#### PAGE TEXT

If the Dinwoody region is famous for its glaciers, Titcomb is known for its rock. Of course, the two terranes—glacier and rock—are intimately related: ancient glaciers carved Titcomb from a primeval plain into the steep-walled cirque that we see today. The glaciers here were so powerful, and scoured the ground so completely, that there are no large moraines left in the valley. Rather, Titcomb is smooth-walled and flat-bottomed, harboring a series of fantastic alpine lakes. From Island Lake, Titcomb Basin appears as a hanging valley higher up the trail, but any initial idea of elevation difference is shattered when gazing up at the peaks that rise above the basin, their sheer walls rising more than 2,000 feet vertically in only a few horizontal feet. A total of 10 Wyoming 13ers sit on the crest of the Titcomb cirque: counterclockwise from the southeast, they are Fremont, Sacagawea, Helen, Spearhead, Miriam, the Sphinx, Woodrow Wilson, the Twins, American Legion, and Henderson. However, some of these peaks are more readily climbed from adjoining valleys, so this chapter is limited to those peaks which most directly rise out of Titcomb Basin’s eastern and western walls.

Dinwoody Glacier Region

This area includes many of the finest glaciated alpine peaks in the American Rockies, and the largest glaciers in the continental United States outside of the Pacific Northwest. The exact grouping of peaks in the Dinwoody Glacier chapter is a bit arbitrary—most of these summits sit on major ridges and could equally well be included in several other chapters. However, anyone standing on the summit of Gannett will see the great glacier-clad bowl of the Dinwoody cirque and immediately understand that these peaks all belong together, even if some of them are easiest to climb from other valleys.

########
#### GIVEN ENTRIES

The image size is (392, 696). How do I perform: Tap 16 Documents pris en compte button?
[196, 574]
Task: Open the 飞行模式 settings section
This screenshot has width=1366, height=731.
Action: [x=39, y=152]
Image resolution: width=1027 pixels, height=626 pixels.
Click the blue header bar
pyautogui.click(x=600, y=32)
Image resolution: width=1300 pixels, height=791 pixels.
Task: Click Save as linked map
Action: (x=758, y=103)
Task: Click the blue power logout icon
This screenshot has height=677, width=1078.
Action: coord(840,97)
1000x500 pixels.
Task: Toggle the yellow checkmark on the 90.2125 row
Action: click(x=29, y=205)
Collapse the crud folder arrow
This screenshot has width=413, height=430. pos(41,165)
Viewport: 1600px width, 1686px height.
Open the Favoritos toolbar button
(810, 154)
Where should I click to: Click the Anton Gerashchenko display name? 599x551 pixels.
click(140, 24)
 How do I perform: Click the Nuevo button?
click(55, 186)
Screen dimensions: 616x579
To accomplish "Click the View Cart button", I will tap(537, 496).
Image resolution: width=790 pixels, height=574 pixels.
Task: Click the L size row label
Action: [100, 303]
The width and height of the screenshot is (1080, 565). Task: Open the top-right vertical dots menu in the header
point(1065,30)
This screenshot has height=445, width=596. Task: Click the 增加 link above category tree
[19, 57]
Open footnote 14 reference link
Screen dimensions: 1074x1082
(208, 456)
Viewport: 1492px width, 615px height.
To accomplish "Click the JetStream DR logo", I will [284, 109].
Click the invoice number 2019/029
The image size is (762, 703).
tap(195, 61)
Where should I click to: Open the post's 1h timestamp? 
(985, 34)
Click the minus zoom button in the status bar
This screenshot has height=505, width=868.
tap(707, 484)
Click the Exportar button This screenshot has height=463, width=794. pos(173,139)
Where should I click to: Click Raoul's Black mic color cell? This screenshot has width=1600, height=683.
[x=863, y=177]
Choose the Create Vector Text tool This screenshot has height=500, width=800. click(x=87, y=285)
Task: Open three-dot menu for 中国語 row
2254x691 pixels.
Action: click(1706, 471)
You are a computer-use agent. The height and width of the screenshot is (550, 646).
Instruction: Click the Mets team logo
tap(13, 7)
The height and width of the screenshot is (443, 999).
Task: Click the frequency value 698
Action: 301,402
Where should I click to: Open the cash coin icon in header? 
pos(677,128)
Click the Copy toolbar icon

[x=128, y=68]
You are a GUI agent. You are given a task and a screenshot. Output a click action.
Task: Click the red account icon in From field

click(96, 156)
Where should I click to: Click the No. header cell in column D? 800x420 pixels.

########

TO-DO LIST:
a – According to the text on Titcomb and Dinwoody, how many Wyoming 13ers sit on the crest of the Titcomb cirque?
b – Please write a continuation of the text on Titcomb and Dinwoody that picks up after its final sentence.

RESPONSES:
a – Ten.

b –
Green River Cirques Region

The Green River is the main tributary of the Colorado River; the two great rivers join in Canyonlands National Park, Utah, becoming the single most important water source in western North America. The official headwaters of the Green River rise from the Stroud Glacier on the northern flank of Bow Mountain, but dozens of other glacial cirques also contribute to the upper Green River in the same area. The peaks in this section do not fall into as logical of a grouping as the other peak sections, and in some ways this chapter is a catch-all for peaks of the northwestern Wind River Range that do not fit in any other section. Still, each of these peaks do have the common property that they are most easily climbed from a west-side approach, and the Green River Lakes Trailhead is a logical starting point to approach most climbs in this area.

Northern Wind River Range

This area is, in many ways, the final frontier of the Wyoming 13ers. The far northern Winds hold a certain mystique for some of us, and we see secrets where others see nothing but endless talus fields and rounded, rubble-clad mountains. Certainly, those looking for postcard views and world-class alpinism will prefer the Titcomb and Dinwoody cirques. However, those who enjoy obscurity should consider exploring here. Tread lightly and speak softly; in keeping with centuries of tradition, many of the best secrets of the far northern Winds are not included in this guidebook, and there’s no need to share all of your discoveries online. Let others find their own way to that waterfall or picture-perfect campsite.

Note on LiDAR Elevations and Ranked Peaks

Traditionally, a “ranked peak” is any point with at least 300 ft. of prominence (vertical rise above the highest saddle connecting it to higher ground). There has always been some ambiguity determining whether peaks are ranked due to the uncertainty of existing topographic maps.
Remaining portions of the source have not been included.